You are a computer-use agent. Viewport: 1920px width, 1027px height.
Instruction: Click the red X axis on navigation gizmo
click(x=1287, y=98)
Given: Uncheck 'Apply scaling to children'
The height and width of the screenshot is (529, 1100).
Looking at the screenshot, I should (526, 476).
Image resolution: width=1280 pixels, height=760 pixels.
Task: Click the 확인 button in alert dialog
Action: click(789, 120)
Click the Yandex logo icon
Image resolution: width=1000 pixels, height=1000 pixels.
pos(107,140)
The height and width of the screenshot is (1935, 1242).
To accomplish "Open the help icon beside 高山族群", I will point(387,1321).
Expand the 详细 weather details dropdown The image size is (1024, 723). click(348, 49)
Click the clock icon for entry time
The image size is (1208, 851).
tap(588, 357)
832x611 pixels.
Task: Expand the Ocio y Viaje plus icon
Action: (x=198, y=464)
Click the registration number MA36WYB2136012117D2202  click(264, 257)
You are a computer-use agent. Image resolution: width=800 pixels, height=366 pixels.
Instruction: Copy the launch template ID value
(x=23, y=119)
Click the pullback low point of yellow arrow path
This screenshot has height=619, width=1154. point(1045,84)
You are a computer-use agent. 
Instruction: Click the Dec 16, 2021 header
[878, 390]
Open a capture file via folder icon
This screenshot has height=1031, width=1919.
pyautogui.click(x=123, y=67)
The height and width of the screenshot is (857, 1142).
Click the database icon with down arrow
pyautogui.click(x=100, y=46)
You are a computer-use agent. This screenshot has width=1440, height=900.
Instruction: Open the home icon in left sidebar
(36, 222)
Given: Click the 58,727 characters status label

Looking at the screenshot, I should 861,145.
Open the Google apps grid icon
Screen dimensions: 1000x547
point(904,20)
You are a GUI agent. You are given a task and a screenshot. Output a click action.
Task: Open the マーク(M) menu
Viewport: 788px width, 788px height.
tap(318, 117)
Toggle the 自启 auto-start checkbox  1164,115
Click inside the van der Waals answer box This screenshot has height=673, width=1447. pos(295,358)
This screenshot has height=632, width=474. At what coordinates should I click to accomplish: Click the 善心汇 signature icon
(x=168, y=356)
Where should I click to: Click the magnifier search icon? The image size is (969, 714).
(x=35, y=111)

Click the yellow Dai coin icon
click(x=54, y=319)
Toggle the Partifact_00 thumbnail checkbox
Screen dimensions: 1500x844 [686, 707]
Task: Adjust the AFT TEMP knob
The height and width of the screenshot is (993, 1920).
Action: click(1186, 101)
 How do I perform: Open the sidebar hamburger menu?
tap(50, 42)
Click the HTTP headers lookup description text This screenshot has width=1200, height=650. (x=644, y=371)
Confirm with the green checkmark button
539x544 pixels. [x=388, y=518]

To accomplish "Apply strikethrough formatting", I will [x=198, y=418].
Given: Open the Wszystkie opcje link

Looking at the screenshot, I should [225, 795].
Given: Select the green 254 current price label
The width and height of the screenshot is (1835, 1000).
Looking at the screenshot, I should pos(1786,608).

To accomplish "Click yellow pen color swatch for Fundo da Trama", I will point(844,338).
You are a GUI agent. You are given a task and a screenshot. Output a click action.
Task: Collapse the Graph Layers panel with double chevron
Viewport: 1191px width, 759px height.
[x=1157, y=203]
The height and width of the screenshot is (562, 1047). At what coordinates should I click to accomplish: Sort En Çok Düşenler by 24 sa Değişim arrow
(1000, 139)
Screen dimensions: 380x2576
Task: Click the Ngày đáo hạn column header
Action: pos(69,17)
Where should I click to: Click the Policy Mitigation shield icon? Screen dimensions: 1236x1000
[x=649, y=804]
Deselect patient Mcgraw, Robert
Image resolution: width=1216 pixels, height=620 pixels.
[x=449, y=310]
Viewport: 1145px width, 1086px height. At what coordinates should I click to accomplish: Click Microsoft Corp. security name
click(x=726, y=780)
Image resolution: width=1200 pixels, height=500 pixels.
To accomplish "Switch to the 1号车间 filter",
☆ ☆ ☆ ☆
### Task statement
Extract, please, the lines from the start of the entries above through the one with "Given: Uncheck 'Apply scaling to children'", both included, reproducing each exactly and adding nothing.

### Solution for this exercise
You are a computer-use agent. Viewport: 1920px width, 1027px height.
Instruction: Click the red X axis on navigation gizmo
click(x=1287, y=98)
Given: Uncheck 'Apply scaling to children'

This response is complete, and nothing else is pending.